What makes you think that it's not humanly possible? Medical residents do similar hours. It's only been in the last 200 or so years that the 40 hour work week was more normal.

To answer your question though; About 45 to 60 hours a week can be spent testing various things depending on what needs to be done. It's not a constant flow of testing testing though, I'd probably say at least a few hours of each day is spent semi idle. It can be waiting for feedback or clarification from the devs, or a compilation (which can take up to 55 minutes for a release build of the largest package, but require 3 hours to take it from the final tested version to managers sending out the release email to the public). In other cases it's doing the secondary tasks for testing; setup and teardown, writing reports, hardware changes, etc.

10 to 20 hours a week is spent working on user facing documentation. Some of the time it's just editing what someone else wrote but most of the time it's compiling notes from bug reports, test case results, feature documents, and trying to compress all that information into a more easy to digest format.

About 8 to 16 hours a week is spent reviewing test cases. In most cases it's just making sure that the cases are still relevant and accurate. It is rather tedious and because of that I think no one else wants to do it, but it is a necessary task as letting it slide causes a great deal of confusion for all. There's some 300 to 400 manual test cases at any given time that cannot be readily automated.

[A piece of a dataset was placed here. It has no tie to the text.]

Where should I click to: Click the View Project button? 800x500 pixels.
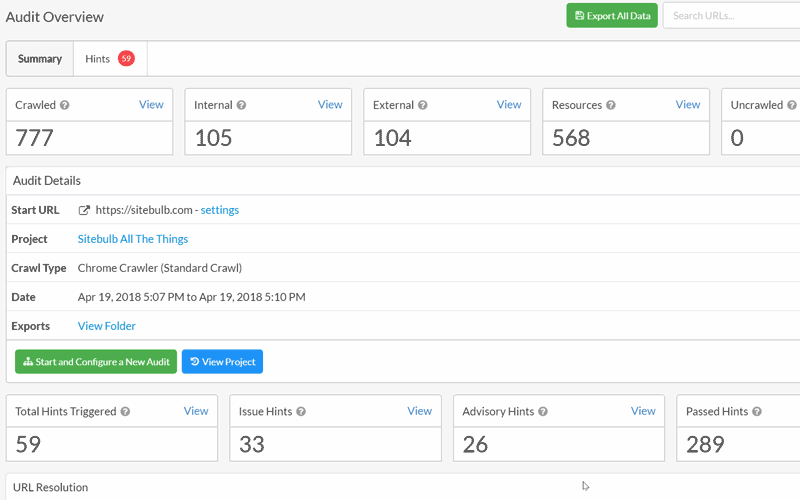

Some 2 to 5 hours a week is spent on administrative overhead. Meetings, email, etc.

Beyond that it varies on what odd jobs need to be done around the office, which. Most of the time it's minor things but it can sometimes turn a larger effort, such as a hardware audit.

Keep in mind that 60 to 90 hours a week is a range, but most of the time it hovers closer to 60. Higher times only occur every two or three months or so.

It seems absolutely inhumane to me.

Doctors and medical staff treat human lives and I don't think they are comparable to an office job. They also get paid a lot for that (at least in the US)

I don't know how someone can focus with that time schedule and I cannot see how I could handle that. I have so many other stuff in my life that I could not see myself committing to that, unless maybe in the case of having my own business or actually thinking that doing that (still, only for a limited amount of time) will open up great possibilities (maybe I strongly believe in the start up I work for). Especially not for 40k/year.

Can't really comment on whether it's humane, that's a debate left to people smarter then me.

Like I said, there's pretty significant downtime, it's not all go all the time. Weekend and evening work is at a fairly relaxed pace as well and is free of distractions.

It helps if you do not have hobbies, friends, dependents, a partner, and a family that is quite fine with not seeing you often, with no realistic possibility of any of that changing in the future. It would be much more difficult if any of those factors were different.